Activity: Please repeat, without alteration, the line containing "The height and width of the screenshot is (830, 1456)." and every line that follows it to the end of the entries below, and only those lines.

Data for review:

[Start of Attachment]

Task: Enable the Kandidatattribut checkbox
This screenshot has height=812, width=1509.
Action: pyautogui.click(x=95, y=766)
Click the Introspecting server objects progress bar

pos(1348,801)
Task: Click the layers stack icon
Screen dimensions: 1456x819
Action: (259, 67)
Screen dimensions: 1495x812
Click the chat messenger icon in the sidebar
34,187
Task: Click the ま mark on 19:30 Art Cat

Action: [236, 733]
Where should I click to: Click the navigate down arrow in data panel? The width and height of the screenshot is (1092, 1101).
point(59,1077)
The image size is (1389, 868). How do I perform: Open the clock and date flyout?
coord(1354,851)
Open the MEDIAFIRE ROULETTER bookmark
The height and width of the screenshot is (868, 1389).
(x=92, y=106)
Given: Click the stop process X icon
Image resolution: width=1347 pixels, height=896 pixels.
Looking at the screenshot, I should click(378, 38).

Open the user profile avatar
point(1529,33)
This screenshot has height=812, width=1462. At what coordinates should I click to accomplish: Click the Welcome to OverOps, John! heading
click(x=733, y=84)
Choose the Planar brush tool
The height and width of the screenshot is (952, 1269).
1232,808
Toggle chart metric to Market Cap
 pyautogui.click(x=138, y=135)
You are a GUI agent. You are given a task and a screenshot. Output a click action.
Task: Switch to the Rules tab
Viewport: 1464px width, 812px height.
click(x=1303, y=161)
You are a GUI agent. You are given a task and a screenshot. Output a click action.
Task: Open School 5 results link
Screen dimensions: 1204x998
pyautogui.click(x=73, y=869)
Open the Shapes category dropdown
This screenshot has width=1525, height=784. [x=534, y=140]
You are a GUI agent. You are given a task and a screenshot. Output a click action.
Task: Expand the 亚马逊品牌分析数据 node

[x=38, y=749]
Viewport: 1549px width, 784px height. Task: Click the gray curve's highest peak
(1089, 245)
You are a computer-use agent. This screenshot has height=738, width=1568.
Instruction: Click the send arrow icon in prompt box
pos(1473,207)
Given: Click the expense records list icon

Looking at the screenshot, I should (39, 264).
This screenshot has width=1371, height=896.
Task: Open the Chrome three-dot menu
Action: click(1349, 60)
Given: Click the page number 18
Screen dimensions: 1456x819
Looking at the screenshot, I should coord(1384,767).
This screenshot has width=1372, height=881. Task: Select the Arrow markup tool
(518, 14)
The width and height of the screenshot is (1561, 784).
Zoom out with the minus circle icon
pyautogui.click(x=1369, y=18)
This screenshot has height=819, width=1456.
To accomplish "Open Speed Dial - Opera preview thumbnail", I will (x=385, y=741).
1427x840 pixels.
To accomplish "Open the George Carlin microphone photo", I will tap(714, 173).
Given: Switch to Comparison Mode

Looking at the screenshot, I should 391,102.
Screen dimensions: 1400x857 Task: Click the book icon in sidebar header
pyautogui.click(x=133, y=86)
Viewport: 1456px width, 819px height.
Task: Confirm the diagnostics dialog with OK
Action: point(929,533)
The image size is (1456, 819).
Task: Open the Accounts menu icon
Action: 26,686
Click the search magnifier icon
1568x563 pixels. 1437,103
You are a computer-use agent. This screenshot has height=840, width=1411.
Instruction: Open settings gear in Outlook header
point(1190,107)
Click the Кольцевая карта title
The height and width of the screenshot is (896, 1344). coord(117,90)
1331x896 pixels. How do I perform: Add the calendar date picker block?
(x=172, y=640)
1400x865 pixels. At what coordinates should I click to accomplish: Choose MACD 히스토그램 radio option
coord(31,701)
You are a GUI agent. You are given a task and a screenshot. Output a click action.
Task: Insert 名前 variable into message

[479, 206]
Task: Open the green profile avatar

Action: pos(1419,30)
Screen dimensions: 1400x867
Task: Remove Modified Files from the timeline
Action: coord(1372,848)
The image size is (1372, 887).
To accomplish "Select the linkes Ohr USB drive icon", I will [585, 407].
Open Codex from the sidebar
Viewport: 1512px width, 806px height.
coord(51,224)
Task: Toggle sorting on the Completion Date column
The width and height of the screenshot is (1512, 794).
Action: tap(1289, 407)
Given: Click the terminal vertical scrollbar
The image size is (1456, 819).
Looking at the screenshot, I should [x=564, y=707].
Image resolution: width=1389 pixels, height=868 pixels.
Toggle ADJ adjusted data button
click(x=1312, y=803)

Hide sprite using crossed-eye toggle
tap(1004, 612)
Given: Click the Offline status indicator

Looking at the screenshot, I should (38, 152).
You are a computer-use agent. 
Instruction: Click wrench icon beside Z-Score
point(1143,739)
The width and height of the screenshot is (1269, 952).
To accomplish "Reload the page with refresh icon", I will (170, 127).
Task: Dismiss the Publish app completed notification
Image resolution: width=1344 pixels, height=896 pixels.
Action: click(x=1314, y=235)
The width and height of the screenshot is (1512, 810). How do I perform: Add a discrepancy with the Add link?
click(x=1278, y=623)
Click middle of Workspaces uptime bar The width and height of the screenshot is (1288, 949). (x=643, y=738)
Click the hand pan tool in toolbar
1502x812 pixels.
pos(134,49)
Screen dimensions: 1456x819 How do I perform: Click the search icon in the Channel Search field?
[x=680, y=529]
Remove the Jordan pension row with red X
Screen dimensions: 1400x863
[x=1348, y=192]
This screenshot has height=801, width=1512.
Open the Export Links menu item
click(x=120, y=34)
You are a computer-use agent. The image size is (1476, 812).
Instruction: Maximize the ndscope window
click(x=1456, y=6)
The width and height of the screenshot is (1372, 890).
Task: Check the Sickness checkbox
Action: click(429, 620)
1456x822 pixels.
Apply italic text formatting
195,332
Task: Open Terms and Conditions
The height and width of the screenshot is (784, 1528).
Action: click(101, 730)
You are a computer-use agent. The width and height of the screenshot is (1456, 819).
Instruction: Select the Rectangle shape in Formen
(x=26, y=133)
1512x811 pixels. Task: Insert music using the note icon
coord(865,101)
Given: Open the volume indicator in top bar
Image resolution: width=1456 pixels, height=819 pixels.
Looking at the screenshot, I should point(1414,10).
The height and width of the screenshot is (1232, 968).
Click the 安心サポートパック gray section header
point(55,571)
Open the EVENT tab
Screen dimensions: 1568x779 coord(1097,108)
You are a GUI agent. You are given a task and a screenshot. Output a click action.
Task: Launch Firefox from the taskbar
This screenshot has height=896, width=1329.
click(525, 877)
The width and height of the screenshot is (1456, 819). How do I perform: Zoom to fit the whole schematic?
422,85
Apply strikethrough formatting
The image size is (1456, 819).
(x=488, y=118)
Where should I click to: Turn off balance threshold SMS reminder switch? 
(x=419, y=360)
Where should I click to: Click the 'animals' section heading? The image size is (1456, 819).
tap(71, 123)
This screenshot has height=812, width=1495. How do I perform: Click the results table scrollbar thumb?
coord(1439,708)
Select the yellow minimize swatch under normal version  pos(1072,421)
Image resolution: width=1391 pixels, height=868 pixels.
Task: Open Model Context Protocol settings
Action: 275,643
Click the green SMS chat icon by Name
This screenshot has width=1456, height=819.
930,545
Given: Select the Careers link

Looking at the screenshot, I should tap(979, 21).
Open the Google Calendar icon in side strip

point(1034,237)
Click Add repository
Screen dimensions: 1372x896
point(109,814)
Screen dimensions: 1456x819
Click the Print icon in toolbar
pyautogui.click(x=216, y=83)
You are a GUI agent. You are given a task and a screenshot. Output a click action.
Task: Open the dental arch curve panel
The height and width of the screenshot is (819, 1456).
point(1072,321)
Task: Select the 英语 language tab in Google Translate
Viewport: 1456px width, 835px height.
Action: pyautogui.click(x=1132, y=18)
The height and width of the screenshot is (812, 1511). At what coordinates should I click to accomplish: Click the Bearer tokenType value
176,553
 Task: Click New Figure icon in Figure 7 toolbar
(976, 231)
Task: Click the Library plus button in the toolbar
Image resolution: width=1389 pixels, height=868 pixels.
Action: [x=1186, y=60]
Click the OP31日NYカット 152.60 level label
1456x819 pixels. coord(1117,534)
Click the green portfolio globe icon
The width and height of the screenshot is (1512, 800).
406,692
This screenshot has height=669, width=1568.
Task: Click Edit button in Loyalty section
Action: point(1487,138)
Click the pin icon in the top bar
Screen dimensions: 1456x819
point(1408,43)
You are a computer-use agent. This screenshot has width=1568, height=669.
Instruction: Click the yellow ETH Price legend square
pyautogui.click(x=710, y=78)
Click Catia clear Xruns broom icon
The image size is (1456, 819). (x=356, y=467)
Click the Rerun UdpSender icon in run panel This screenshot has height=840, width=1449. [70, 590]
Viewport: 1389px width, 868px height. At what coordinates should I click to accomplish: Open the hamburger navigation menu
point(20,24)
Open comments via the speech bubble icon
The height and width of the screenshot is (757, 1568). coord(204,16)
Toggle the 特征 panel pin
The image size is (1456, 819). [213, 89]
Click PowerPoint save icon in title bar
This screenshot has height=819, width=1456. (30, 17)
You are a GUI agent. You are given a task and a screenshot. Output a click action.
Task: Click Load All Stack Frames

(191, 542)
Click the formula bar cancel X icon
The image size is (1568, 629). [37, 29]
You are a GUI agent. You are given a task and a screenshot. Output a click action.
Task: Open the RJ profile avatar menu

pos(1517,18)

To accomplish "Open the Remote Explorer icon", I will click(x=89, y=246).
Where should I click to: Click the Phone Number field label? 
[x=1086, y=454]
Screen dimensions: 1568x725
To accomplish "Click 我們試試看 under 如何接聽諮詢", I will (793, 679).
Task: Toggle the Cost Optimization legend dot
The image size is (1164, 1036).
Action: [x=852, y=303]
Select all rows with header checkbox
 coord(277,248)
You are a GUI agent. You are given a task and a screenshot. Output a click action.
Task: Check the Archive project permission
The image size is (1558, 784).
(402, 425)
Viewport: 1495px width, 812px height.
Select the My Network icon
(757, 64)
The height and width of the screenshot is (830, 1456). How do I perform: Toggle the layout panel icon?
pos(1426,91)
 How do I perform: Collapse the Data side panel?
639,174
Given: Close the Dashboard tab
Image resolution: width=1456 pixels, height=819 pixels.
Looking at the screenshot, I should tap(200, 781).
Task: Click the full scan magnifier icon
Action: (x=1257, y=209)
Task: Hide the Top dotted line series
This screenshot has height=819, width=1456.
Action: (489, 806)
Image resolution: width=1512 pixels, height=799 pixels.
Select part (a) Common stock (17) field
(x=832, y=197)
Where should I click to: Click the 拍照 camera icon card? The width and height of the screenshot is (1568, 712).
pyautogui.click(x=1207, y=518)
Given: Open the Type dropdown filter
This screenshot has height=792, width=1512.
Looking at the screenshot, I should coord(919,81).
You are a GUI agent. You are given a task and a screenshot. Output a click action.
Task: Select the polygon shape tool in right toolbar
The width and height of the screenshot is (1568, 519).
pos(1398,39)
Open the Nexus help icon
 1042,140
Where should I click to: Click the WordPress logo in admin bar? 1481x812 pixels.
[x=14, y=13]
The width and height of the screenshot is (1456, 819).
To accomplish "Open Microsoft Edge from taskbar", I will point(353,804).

[End of Attachment]

Answer:
The height and width of the screenshot is (830, 1456). How do I perform: Toggle the layout panel icon?
pos(1426,91)
 How do I perform: Collapse the Data side panel?
639,174
Given: Close the Dashboard tab
Image resolution: width=1456 pixels, height=819 pixels.
Looking at the screenshot, I should tap(200, 781).
Task: Click the full scan magnifier icon
Action: (x=1257, y=209)
Task: Hide the Top dotted line series
This screenshot has height=819, width=1456.
Action: (489, 806)
Image resolution: width=1512 pixels, height=799 pixels.
Select part (a) Common stock (17) field
(x=832, y=197)
Where should I click to: Click the 拍照 camera icon card? The width and height of the screenshot is (1568, 712).
pyautogui.click(x=1207, y=518)
Given: Open the Type dropdown filter
This screenshot has height=792, width=1512.
Looking at the screenshot, I should coord(919,81).
You are a GUI agent. You are given a task and a screenshot. Output a click action.
Task: Select the polygon shape tool in right toolbar
The width and height of the screenshot is (1568, 519).
pos(1398,39)
Open the Nexus help icon
 1042,140
Where should I click to: Click the WordPress logo in admin bar? 1481x812 pixels.
[x=14, y=13]
The width and height of the screenshot is (1456, 819).
To accomplish "Open Microsoft Edge from taskbar", I will point(353,804).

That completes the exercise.